US unemployment fell to its lowest level in nearly 17 years in October, according to data released Friday, which President Donald Trump said was proof his policies were bearing fruit.
Job creation resumed climbing after two late-summer hurricanes hit the economy, albeit at a slower rate than expected, according to the Labor Department’s key monthly employment report.
But upward revisions to job creation in August and September meant the storms caused less damage than originally feared, making for an upbeat report.
Still, the data also showed a shrinking labor force and confirmed job creation in 2017 has lagged behind the last year of the Obama adminstration.
The US jobless rate fell to 4.1 percent, down a tenth of a point from September, the lowest the US economy has seen since December 2000.
Employers added 261,000 net new positions as businesses reopened in the wake of Hurricanes Harvey and Irma, although economists had forecast a rebound of 300,000 new jobs.
But the data for September turned out not be as bad as initially reported, with 18,000 new jobs created, rather than a loss of 33,000 positions. Together with the upward revision for August, an additional 90,000 jobs were added for those two months.
The results generally showed US labor markets in good health, easily bouncing back from the storms that idled the US energy hub in southeast Texas and forced millions of Floridians to flee their homes.
“With nearly 1.5 million new jobs since the president took office, including over 260,000 last month, it’s clear his agenda is putting Americans back to work,” White House Press Secretary Sarah Sanders said.
Trump tweeted out a celebratory message on the report: “JOBS, JOBS, JOBS!”
Nevertheless, average monthly job creation now stands at 169,000 so far this year, significantly below the 192,000 monthly average recorded through October of last year.
The labor force participation rate also fell 0.4 points to 62.7 percent and the employment-to-population ratio shrank 0.2 points to 60.2 percent—suggesting the fall in unemployment may partly reflect a dip in the size of the work force as well as job creation.
- The Fed starting to sweat? –
The falling unemployment rate was likely to spark further debate among Federal Reserve policymakers, who appear set to raise the benchmark US interest rate next month despite doggedly low inflation even while a vocal minority argues the Fed should remain on hold.

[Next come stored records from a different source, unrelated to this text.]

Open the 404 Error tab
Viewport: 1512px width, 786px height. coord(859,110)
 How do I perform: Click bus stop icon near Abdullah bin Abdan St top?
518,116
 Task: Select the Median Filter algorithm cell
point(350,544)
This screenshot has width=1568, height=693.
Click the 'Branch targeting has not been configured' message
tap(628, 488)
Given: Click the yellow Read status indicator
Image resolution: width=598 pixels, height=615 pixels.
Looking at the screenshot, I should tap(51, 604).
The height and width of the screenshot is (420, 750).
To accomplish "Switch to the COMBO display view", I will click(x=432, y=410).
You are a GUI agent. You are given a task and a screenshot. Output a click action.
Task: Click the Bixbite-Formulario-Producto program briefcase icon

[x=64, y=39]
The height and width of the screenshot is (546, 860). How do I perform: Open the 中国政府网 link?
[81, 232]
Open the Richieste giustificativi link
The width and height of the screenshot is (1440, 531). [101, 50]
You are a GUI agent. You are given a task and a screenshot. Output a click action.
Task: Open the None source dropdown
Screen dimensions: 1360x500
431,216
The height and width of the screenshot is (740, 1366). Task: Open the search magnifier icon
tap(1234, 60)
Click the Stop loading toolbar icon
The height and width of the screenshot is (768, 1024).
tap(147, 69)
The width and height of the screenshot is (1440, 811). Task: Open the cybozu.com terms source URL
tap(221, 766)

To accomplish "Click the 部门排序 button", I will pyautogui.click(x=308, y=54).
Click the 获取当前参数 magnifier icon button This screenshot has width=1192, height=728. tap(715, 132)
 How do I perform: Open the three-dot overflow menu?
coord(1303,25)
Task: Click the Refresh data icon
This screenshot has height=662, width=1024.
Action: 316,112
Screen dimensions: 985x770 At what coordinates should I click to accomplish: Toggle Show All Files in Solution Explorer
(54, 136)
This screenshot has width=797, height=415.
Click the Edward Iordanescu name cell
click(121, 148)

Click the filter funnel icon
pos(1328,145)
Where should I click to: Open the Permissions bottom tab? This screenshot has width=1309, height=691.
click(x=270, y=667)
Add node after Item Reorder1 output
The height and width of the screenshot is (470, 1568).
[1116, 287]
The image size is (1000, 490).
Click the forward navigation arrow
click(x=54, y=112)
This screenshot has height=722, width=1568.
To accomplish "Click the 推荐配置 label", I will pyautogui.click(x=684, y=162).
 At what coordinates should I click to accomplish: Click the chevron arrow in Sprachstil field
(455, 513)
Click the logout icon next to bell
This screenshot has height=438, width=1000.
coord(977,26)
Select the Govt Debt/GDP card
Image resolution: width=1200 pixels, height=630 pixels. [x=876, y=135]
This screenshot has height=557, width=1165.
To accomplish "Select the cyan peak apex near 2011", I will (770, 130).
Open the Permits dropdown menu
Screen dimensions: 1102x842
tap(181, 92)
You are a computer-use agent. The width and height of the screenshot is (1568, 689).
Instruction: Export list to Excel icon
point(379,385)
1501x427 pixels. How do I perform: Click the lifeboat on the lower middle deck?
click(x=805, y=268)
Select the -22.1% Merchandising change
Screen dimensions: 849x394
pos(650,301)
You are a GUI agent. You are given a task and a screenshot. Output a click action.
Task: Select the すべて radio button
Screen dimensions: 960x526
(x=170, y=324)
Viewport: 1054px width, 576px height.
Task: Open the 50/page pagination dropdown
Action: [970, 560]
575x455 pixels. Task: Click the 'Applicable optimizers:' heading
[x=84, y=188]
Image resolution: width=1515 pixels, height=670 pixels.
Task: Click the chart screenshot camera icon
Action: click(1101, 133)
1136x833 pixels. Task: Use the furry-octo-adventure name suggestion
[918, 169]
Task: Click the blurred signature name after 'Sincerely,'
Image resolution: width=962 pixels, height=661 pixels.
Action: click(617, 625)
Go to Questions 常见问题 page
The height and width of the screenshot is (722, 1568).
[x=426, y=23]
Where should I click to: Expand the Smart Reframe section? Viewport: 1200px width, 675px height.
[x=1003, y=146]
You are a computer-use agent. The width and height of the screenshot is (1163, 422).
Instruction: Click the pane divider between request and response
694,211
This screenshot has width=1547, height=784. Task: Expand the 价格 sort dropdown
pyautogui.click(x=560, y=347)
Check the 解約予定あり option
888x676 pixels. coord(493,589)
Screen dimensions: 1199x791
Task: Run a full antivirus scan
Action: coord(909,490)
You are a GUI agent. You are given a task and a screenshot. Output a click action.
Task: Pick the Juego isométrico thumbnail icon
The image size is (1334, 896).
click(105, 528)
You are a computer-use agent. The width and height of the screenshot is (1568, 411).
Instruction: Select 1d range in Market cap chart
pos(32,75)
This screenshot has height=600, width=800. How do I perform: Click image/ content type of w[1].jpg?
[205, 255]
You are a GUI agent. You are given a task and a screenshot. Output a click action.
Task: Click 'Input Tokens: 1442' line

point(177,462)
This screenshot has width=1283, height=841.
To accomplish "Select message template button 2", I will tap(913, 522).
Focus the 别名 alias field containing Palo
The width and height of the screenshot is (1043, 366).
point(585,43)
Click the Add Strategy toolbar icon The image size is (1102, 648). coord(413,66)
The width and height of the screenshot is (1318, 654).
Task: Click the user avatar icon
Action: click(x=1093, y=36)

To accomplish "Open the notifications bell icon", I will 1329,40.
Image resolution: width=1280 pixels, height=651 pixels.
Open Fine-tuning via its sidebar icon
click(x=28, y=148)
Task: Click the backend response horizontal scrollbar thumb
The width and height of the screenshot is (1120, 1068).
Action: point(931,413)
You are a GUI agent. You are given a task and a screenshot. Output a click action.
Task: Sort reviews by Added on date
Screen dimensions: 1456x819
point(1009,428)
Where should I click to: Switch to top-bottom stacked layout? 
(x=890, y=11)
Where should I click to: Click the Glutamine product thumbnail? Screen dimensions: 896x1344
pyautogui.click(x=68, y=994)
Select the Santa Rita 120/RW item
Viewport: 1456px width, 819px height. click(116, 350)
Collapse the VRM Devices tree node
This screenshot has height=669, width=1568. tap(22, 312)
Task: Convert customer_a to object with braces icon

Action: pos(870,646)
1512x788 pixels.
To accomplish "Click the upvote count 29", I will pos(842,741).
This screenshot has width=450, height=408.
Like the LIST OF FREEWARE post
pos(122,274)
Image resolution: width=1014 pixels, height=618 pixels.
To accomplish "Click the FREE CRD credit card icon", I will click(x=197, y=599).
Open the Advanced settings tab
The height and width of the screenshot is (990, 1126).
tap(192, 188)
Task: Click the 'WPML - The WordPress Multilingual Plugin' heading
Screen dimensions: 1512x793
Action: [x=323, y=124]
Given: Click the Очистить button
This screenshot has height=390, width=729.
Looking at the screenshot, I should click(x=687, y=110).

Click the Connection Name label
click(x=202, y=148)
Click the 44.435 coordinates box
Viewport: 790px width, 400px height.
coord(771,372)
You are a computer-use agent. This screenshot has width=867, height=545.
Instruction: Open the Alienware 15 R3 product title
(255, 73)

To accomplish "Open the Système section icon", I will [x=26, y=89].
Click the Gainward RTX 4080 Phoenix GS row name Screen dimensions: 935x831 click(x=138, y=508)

Since January, unemployment has seven tenths of a percentage point, and more employers say positions are increasingly difficult to fill amid a scarcity of qualified labor.
“As in the late 1990s, the last time unemployment was this low, the Fed will start to sweat the potential inflation implications,” Chris Low of FTN Financial said in a client briefing.
“But any who take the time to look at the data will see the late 90s was a remarkably benign time for inflation.”
The central bank worries low unemployment eventually will fuel higher wages and overall inflation, even though there have been no signs of that yet.
Wages pressures in October were flat, with average hourly earnings falling by a penny to $26.53, putting wages up 2.4 percent over the past 12 months, just above inflation.
But economists said the hurricanes distorted wage calculations, with average compensation rising in September because fewer hourly laborers were able to work, and then falling as they returned to their jobs.
“We expect more clear-cut evidence of wage pressures in the months ahead but today’s data are a bit disappointing from that perspective,” Jim O’Sullivan of High Frequency Economics wrote in a client note.
“We still think the weight of evidence supports ongoing Fed tightening, however, including another rate hike in Dec.”
Employment in bars and restaurants sharply rebounded from the hurricanes, adding 89,000 positions in October following September’s 98,000-job decline.
Manufacturers added 24,000 new positions but the retail workforce fell by more than 8,000 and mining and logging also shrank slightly, losing 2,000 positions, reports AFP, Washington.